''Life is a process. We are a process. The universe is a process.'' – Anne Wilson Schaef


The previous blog was about planning. At the same time every plan needs supporting processes. Part of the process is about the now moment, it is mostly about let’s think about what we can do today, the task at hand.

Processes, formal and informal, are some of the key elements to sustain the plan. When someone is thinking about what they need to do they often reason the process. But do we really need a PROCESS? The answer is justifiable and relies on the anchor of your individual perception and definition.
• Is it a series of checklists?
• Binders sitting on a shelf?
• Or something to keep us in check?

Productivity is the life of that exist, and process is what holds it all together – the glue between that enhance activities. Process goes right across the spectrum. A production process may start with planting and harvesting (process set the targets right). Processes may involve accounts (process gets the price right). It might involve sales (process closes the deal). Again, it might visit back to the accounts room (process gets the invoice right and pays on time). That’s how processes flexibly fit in everywhere we go. It’s like a kingdom mentality that uses what is available to gain the world.

‘’Then Jesus asked, “What is the kingdom of God like? What shall I compare it to? It is like a mustard seed, which a man took and planted in his garden. It grew and became a tree, and the birds perched in its branches.” – Luke 13: 18-19.

The philosophy around the process, also known as ‘the process thinking’ is there to emphasise the need of preparation and hard-work over consideration of outcomes or results. This philosophy focuses on the present instead of past events or future outcomes. Because of the belief that all decisions we make in life, does ultimately affect the desired outcome, regardless of how trivial they may seem.

The primary goal of, and any process is only a means to that end. Ideally, following a process takes more time and effort in some cases than acting disorganised. Up to scratch, sometimes following a process will give a poorer result depending on the case. But often acting outside of process causes strong and widespread dissatisfaction, which consumes far more time and effort than any saved by avoiding the process in the first place.
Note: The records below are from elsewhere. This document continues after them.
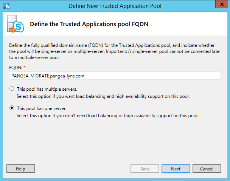Open Help for this wizard page
Screen dimensions: 230x181
click(20, 169)
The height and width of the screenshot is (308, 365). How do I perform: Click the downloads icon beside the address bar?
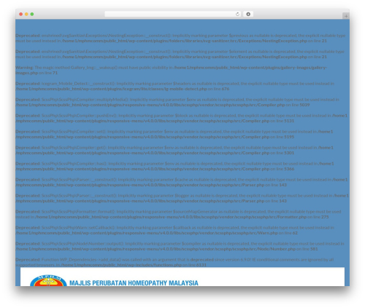(248, 15)

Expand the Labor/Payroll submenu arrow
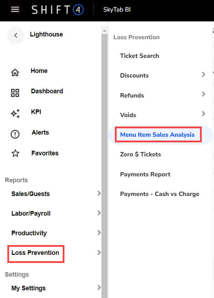pyautogui.click(x=99, y=213)
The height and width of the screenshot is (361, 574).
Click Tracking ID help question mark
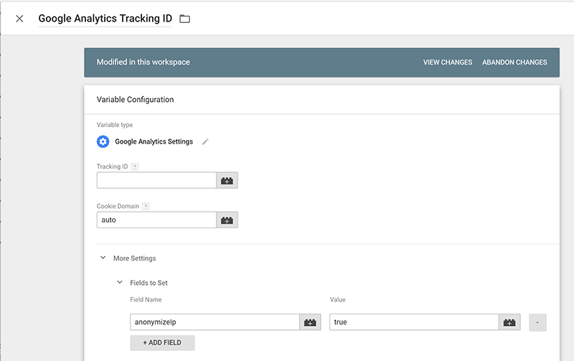135,167
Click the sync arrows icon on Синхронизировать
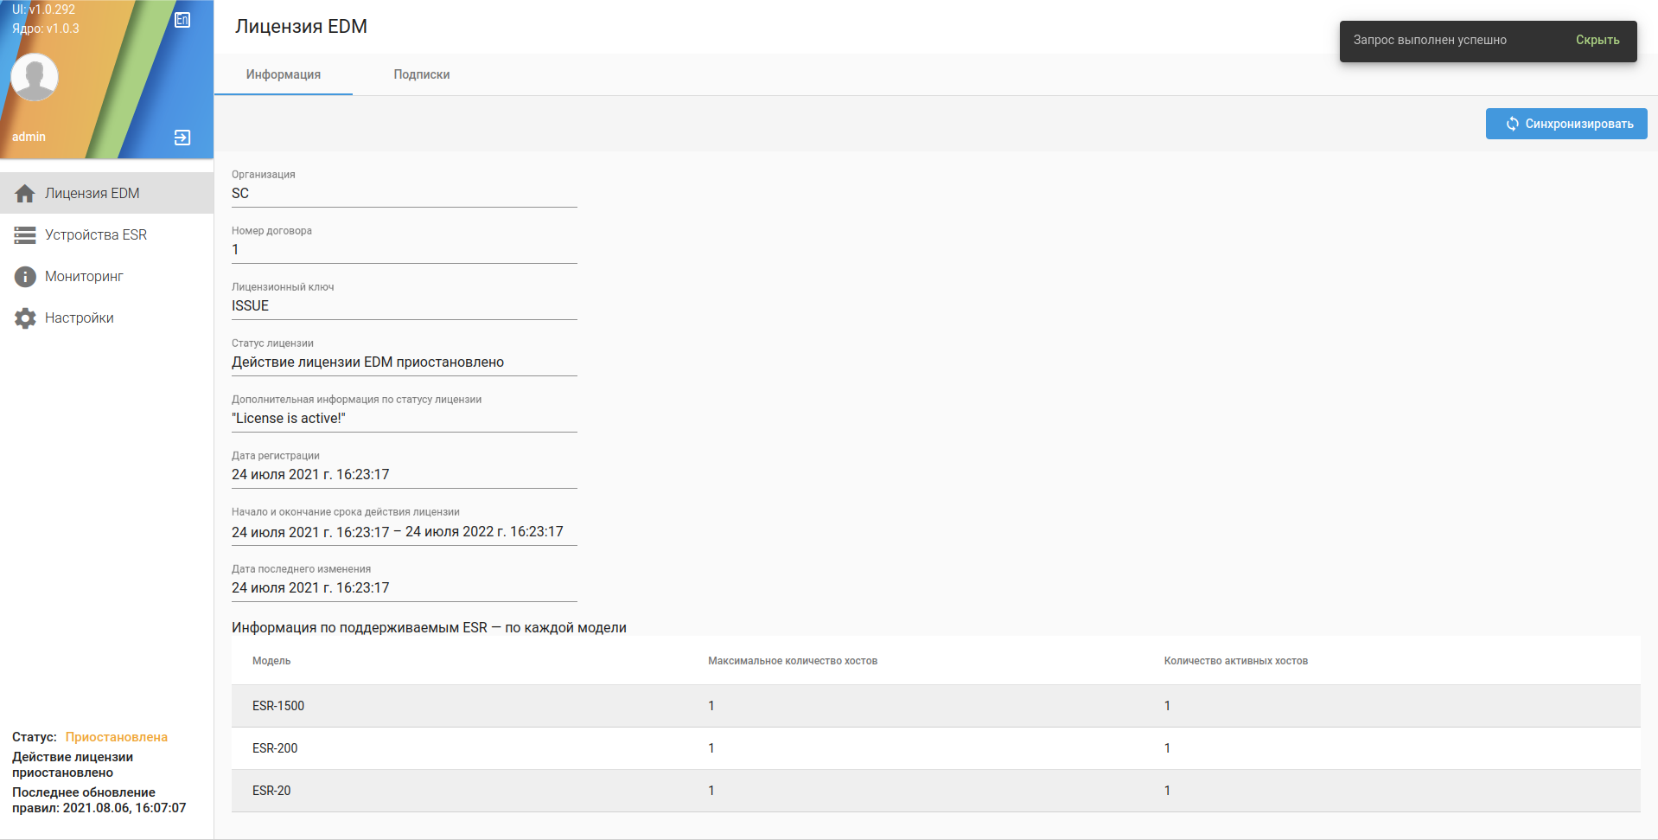Image resolution: width=1658 pixels, height=840 pixels. pyautogui.click(x=1512, y=124)
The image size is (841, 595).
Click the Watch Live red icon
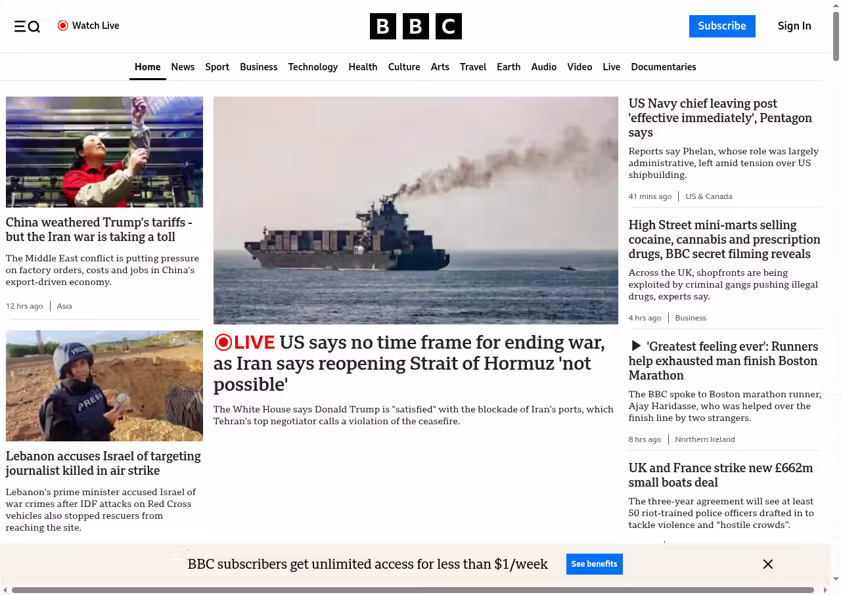[63, 26]
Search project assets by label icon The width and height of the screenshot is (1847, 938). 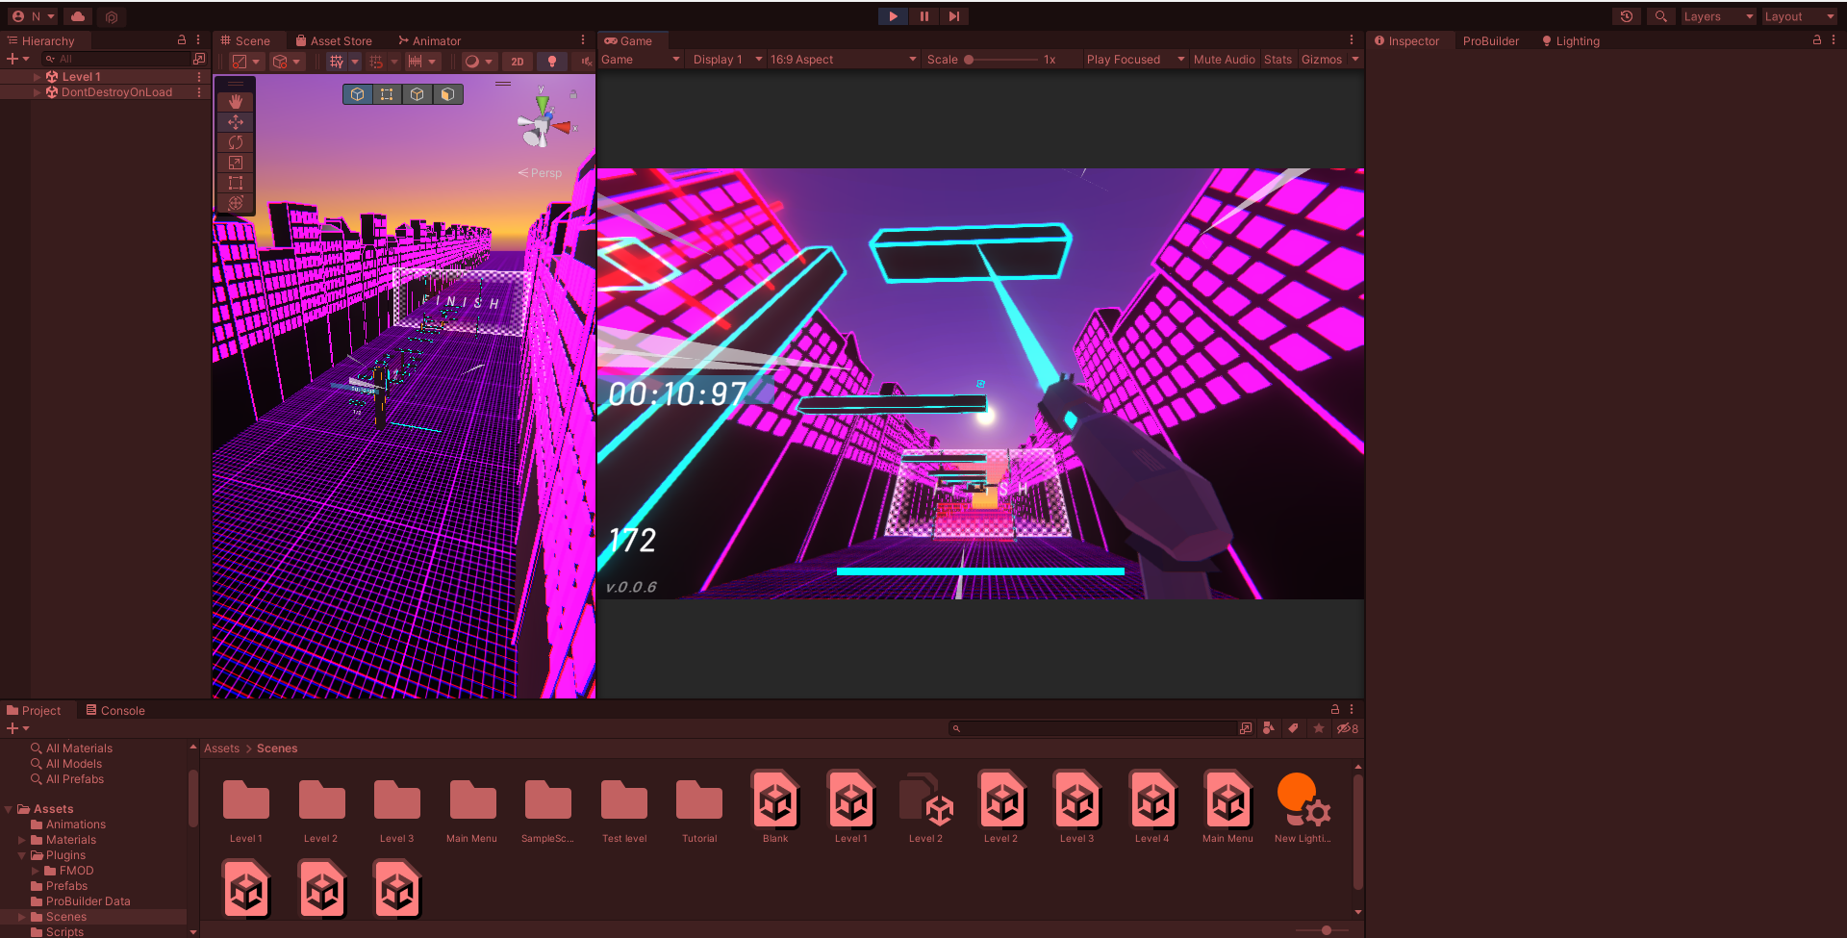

Also, the lack of process in action tends to disrupt the upkeep and leads to a “me-first” or a “my way or the highway” attitude towards the project.

What about the upkeep caused by noticing the difference between a plan, and a process? A plan, and a process while we expect these two to match to their appropriate definitions, in practice, it can be confusing. So, to address the definitions in practice, it might be exciting to examine their purpose for their employer.

A lot of time in life, sometimes unaware we do rely on plans and processes. And so close like a family circus, plans and processes can be inseparable. They are very close like one is a reminder of another.

How-to-do-it (the plan) in a way makes sense with what you want on simple checklist documentation (the process). I would like to think the ‘process’ is like that little perfectionist voice, just there mostly to answer:
(a) what to do,
(b) how and when to do it (systematic steps),
(c) and who does it

It is that little nagging voice telling the employer what to do, and if done properly will bring surprises with their ingenuity. The more processes and plans are treated as close but separate entity the better the detail.

A plan is there to support the initiative during the transition from A to B. It is the ‘how’ that focuses on the big picture. As such it should provide a highway to reach (B), that providing an acceptable balance of risk and reward. It is a proposal that knows no stranger, and pliable on fresh ideas, a zealous advocate of a particular cause – the evangelist. So, an honest plan tends to have honest communication during the journey.
For example, you may decide that you need to acquire information to maintain your resources, and then your plan is how specifically you will do that – at that point things like, authorisation, etc. will start to pop in.

A process is a series of decisions or steps insisting systematic procedure – the Methodist. If used well, a process is so anchored in the “how,” whilst focusing on playing it safe. It is just an essential part of a perceptive procedure. The chief purpose of any process is to drive out qualms that do not need to be there within a plan. For example, no matter how awesome is the plan people chose, they want to anchor that plan on good specific devices or policies.

As a part of a plan processes are set in place for idea review, such as simple checklists. So, when people are determining what they want to do, they determine or appropriately delegate how they want to do it – the plan. Then look at all the uncertainties associated with the plan with the mindset to drive out those uncertainties that might affect the product or service, and do not need to be there. Sometimes to drive out uncertainties, people may incorporate simple checklists. However, in case of emergency the execution can focus on employer’s talent or creativity where uncertainty remains.

Sometimes going through the process seems unlikely to give the result that a person desires. In all these cases, there is a temptation, sometimes a strong invitation to act hastily, to simply “fix” the problem as one sees it. Giving room for creativity. Perfectly this is technically possible on some conveniences.
Processes are incredible, to deny or resist and act outside of process, other than in truly emergency situations, is like running away from lifesaving developments. Usually, if a process is not good, better propose a proper drill to modify it; than just ignoring the process.

Whilst ‘plan’ thinks about winning the national championship. Process doesn’t think about the national championship. Process is busy thinking and keeping communication about what is needed to be done in this drill, on this adjacent play, in this moment. That’s the process – voicing about what we can do today, the task at hand.